George Jackson, a left-wing activist, Marxist, and member of the Black Panther Party, was shot and killed by corrections officers at San Quentin prison on August 21, 1971.
On August 21, 1971, California correctional officers shot and killed twenty-nine-year-old George Jackson in the yard of San Quentin prison, in the course of an event that killed two other incarcerated people and three correctional officers. Jackson, who had been locked up since the age of twenty-one, was one of the most recognized political leaders in the California prison system at the time.
The struggle between imprisoned black militants and prison authorities intensified dramatically in the early 1970s. As sociologist Brittany Friedman’s research shows, George Jackson and others had founded the Black Guerilla Family, a revolutionary cadre-building organization that aimed to be the prison arm of the Black Power movement, just the year before, following the killing of the imprisoned black militant W. L. Nolen on January 13, 1970.

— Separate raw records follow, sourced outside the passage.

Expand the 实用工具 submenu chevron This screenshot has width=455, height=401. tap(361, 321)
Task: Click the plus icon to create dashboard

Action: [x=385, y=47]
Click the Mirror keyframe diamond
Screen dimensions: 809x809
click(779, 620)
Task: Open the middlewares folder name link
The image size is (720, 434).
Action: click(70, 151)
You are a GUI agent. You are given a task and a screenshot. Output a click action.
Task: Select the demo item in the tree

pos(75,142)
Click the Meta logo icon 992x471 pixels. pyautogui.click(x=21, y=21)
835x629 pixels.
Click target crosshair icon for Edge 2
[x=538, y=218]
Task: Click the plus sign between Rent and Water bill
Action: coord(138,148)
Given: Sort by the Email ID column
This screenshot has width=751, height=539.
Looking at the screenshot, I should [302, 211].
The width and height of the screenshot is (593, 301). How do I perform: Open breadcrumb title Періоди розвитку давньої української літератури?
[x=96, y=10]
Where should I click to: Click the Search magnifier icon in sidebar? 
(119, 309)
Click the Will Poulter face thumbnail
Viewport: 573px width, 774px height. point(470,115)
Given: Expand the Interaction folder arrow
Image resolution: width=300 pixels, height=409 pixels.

Nolen, widely respected by other prisoners for his intelligence and political leadership, had been gunned down in the yard at Soledad State Prison after correctional officers engineered a confrontation with Nazi prisoners. A few months later, the officers responsible were acquitted by a grand jury, and a different Soledad officer was killed in apparent retaliation. Jackson and two other black militants were charged with the officer’s murder, despite a dearth of evidence against them.